• **WHAT YOU ARE ASKED TO DO**:
Reproduce the records below verbatim, beginning with their first line and continuing through the line containing "click(x=177, y=50)".

◇ ◇ ◇ ◇

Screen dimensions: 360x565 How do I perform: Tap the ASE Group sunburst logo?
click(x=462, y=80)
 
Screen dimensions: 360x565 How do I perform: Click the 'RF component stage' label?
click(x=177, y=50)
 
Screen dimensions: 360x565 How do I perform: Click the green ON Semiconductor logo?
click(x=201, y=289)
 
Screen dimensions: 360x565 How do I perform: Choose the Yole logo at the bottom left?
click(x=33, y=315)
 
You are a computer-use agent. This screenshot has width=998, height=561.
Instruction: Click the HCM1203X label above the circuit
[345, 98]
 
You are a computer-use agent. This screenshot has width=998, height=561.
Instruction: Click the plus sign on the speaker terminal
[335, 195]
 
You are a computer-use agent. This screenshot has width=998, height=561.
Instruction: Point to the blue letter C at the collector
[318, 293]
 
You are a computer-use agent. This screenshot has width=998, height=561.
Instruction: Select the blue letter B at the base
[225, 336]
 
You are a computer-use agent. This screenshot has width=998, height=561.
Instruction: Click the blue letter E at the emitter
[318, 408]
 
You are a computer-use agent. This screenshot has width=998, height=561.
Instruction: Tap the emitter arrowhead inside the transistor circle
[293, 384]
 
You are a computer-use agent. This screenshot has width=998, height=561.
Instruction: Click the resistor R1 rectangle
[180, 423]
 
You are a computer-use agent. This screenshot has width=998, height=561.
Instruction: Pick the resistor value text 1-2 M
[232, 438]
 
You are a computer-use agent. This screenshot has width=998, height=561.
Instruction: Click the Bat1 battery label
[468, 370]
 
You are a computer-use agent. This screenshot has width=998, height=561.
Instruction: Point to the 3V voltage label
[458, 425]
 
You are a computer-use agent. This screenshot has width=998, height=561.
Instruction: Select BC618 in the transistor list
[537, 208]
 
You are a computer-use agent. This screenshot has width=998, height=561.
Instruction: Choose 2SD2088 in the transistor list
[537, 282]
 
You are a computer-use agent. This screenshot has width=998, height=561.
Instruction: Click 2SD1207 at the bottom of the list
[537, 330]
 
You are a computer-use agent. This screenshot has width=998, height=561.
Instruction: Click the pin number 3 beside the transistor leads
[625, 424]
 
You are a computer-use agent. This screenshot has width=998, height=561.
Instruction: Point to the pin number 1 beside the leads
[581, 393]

◇ ◇ ◇ ◇

• **ANSWER BELOW**:
Screen dimensions: 360x565 How do I perform: Tap the ASE Group sunburst logo?
click(x=462, y=80)
 
Screen dimensions: 360x565 How do I perform: Click the 'RF component stage' label?
click(x=177, y=50)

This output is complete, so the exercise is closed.